How tempting is the menu? Take a cue from chef Nikhil Chib of the highly acclaimed Pan-Asian restaurant, Busaba. At one event, Chib began with entrees including aubergine carpaccio and popcorn shrimps. He then built it to a crescendo with the main course comprising dishes like a seasoned steamed fish, Korean Beef Bulgogi and Vietnamese sizzling vegetables among others. “For dessert, we made chocolate fondant and lemon tarts,” says Chib. All this for just Rs 500.

For Jeremie, a French expat who owns a creperie called Suzette in Mumbai, the experience of attending a pop-up in Mumbai was quite unique. “It’s eye opening to see what a professional chef can do with a limited kitchen. Plus, you share dinner with strangers and are bound by this common passion for food,” she says.

If Turning Tables does five-course meals, the mood is way more informal at Rishaal and Tatiana’s weekly supper club, which they call Umami’s (or the fifth taste bud). Rishaal cooks the meals with fresh, organic ingredients and challenges the notion that vegetarianism is boring.

He serves up different cuisines each week. A four to five-course meal here costs between Rs 600 and Rs 900, with some cocktails thrown in per person. “Usually we have a communal punchbowl,” says Rishaal, an expatriate cook from Toronto who met Tatiana, a French event co-ordinator in Rishikesh. The two also offer catering services.

Kanika Parab and Mansi Poddar of Turning Tables get celebrity chefs to rustle up grand five-course meals

Meanwhile, at Uparwali Chai that appears on winter afternoons in Delhi, Timms lays out tables laden with scones, macaroons, tiny cucumber sandwiches, florentines and various teas. She even adds a local touch with gujiya-style chicken curry puffs, pastries filled with gajar ka halwa or even baingan bharta paired with Melba toast.

“Uparwali Chai can come up anywhere — from a restaurant to my roof-top,” says Timms, who creates an ambience with bright tablecloths, menus on handmade paper and dainty teapots. For an entrée to Uparwali Chai, you have to dish out Rs 800 approximately.

Other delights include filmmaker and food lover Arun Kumar’s pop-up restaurant, Ammi — Malayalam for mortar-and-pestle. Kumar serves coastal cuisine winter lunches in bungalows in South Delhi. His signature dishes include Achamma’s Curry (or a grandmother’s meat curry from Kerala) and Kaidha Chakka Pachadi (pineapple cooked in coconut and curd chutney from Kerala). A typical Ammi lunch has six-seven dishes and costs Rs 1,600 with champagne. Kumar’s lunches are such a hit that they became his platform to cater for restaurants like chef Ritu Dalmia’s.

Vegetarianism gets a boost, thanks to Rishaal and Tatiana’s fresh meals cooked with organic products

There are rules that these restaurateurs adhere to, however. One, they don’t advertise the events. They rely on social networks like Facebook and Twitter. “It’s mostly word-of-mouth,” says Timms, who puts up news of Uparwali Chai on her popular blog www.eatanddust.com. Her events are sold out within days and she has a minimum waiting list of 30.

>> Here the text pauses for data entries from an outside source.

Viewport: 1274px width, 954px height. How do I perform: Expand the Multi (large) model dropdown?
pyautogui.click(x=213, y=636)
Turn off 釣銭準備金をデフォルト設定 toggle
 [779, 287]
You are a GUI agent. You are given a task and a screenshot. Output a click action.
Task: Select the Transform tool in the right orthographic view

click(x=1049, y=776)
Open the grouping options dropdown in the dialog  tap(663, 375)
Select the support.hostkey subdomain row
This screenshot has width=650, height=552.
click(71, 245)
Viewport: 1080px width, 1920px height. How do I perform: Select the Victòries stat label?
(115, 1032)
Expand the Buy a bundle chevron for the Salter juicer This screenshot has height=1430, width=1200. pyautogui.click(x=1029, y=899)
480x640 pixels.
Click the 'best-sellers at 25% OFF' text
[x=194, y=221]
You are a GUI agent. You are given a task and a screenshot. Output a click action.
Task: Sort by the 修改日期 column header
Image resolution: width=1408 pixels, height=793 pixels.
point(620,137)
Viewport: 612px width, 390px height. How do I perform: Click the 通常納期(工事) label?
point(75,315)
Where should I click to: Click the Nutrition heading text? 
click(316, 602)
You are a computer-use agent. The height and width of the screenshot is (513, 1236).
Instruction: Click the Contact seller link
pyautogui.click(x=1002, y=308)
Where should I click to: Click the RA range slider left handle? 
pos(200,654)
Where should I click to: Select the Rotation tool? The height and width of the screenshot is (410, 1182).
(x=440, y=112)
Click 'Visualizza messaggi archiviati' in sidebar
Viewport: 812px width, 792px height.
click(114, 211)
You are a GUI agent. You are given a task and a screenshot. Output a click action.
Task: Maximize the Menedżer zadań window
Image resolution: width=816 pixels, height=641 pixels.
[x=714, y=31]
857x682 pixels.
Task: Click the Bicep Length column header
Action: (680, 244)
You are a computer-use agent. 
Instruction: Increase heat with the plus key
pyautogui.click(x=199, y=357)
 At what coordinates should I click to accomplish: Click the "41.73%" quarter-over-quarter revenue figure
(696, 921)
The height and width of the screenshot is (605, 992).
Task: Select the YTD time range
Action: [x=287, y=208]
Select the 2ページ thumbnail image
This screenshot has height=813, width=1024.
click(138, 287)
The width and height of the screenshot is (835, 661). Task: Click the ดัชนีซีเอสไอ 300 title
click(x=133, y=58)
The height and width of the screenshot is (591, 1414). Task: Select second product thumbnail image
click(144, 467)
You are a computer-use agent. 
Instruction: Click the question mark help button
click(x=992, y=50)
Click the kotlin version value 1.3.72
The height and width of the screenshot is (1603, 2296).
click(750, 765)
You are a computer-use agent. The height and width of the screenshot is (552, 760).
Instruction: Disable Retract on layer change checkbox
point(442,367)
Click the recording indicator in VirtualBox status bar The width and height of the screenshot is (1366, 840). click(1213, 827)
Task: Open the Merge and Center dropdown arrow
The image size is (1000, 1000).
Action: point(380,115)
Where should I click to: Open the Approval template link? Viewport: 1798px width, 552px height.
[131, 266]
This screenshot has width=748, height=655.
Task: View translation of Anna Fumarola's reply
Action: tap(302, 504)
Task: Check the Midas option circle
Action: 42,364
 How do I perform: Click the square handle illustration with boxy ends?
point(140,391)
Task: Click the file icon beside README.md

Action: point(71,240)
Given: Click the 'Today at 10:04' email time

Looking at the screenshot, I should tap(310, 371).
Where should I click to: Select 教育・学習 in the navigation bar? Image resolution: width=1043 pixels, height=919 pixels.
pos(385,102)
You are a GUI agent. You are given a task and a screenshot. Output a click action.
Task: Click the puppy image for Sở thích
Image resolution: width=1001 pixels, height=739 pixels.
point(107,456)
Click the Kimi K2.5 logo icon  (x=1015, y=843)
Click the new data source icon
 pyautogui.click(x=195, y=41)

Poddar and Parab diligently screen guests before inviting them. “After all, the dinners are hosted at the homes of our Brown Paper Bag subscribers,” says Parab. They also ask people to come as singles. “Not because it’s a dating platform. We want people to move beyond their own friend circles,” says Parab.

Go ahead, then. Raise a toast to great food at great prices — with fun company to boot.